→ Selected excerpt
[Start of section]

- Developer: SE Software
- Publishers: NA: Datasoft; EU: U.S. Gold;
- Designers: Eric Robinson; Eric Parker;
- Platforms: Apple II, Atari 8-bit, Commodore 64, FM-7, PC-88, Sharp X1
- Release: 1984
- Genre: Platform
- Mode: Single-player

= Conan: Hall of Volta =

1984 video game

Conan: Hall of Volta (or simply Conan on the box cover and title screen) is a platform game from American developers Eric Robinson and Eric Parker and published by Datasoft in 1984. It is based on the character Conan created by Robert E. Howard. This game was originally written for the Apple II and ported to the Commodore 64 and Atari 8-bit computers.

Released in 1984, the game's launch coincided with the debut of the film Conan the Destroyer. The box shows a painting of Arnold Schwarzenegger as the muscular warrior with his new costume for Destroyer. Despite this attempted tie-in, the game has little to do with the film besides the Cimmerian in the title role, having originally been designed as a boomerang-throwing game titled Visigoth. One of the screenshots on the back of the box is from a prototype version and shows a boomerang instead of a sword.

[End of section]

→ Data excerpt
[Start of section]

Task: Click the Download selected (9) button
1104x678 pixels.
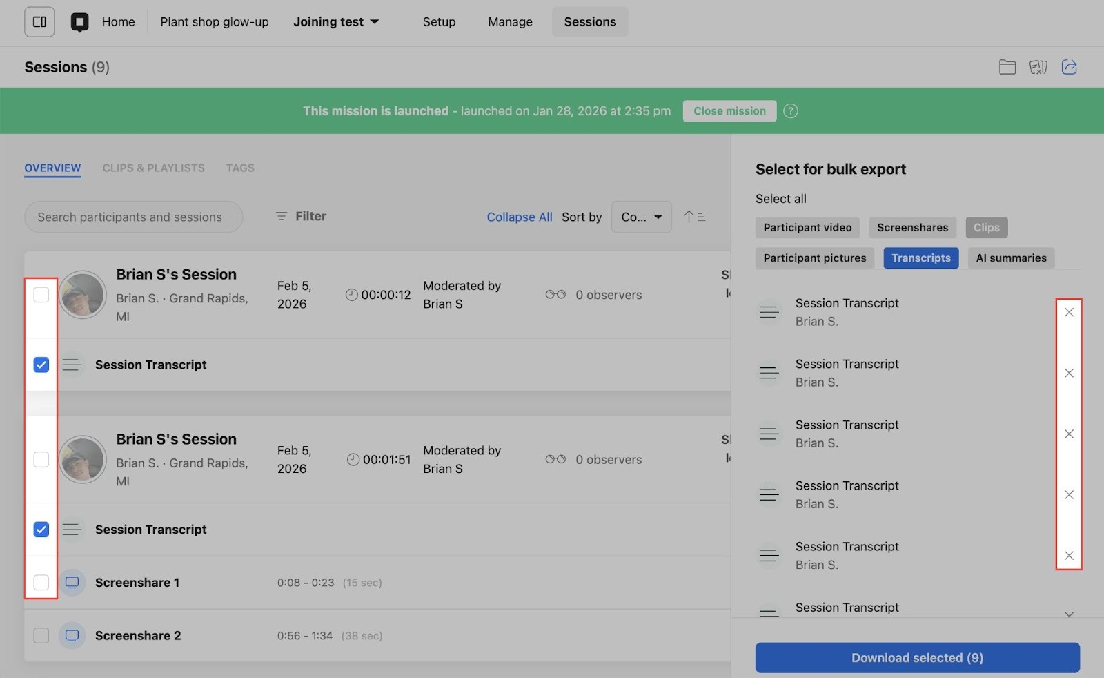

[End of section]

→ Explore the material
**a)** Repeat everything in the Conan: Hall of Volta text from "- Developer: SE" down to "Atari 8-bit computers.", word for word.
**b)** Summarize the Conan: Hall of Volta text in two sentences.
**c)** Answer these questions on the Conan: Hall of Volta text, one per line:
(i) Which company published the game in Europe?
(ii) Who created the character Conan?
(iii) What does one screenshot on the back of the box show in place of a sword?

→ Responses to the exercise
**a)**
- Developer: SE Software
- Publishers: NA: Datasoft; EU: U.S. Gold;
- Designers: Eric Robinson; Eric Parker;
- Platforms: Apple II, Atari 8-bit, Commodore 64, FM-7, PC-88, Sharp X1
- Release: 1984
- Genre: Platform
- Mode: Single-player

= Conan: Hall of Volta =

1984 video game

Conan: Hall of Volta (or simply Conan on the box cover and title screen) is a platform game from American developers Eric Robinson and Eric Parker and published by Datasoft in 1984. It is based on the character Conan created by Robert E. Howard. This game was originally written for the Apple II and ported to the Commodore 64 and Atari 8-bit computers.

**b)** Conan: Hall of Volta is a 1984 platform game by Eric Robinson and Eric Parker, published by Datasoft and based on Robert E. Howard's character Conan, first written for the Apple II and ported to the Commodore 64 and Atari 8-bit computers. Its release coincided with the film Conan the Destroyer, and its box shows Arnold Schwarzenegger in his Destroyer costume, yet the game has little to do with the film because it was originally designed as a boomerang-throwing game titled Visigoth.

**c)**
(i) U.S. Gold
(ii) Robert E. Howard
(iii) A boomerang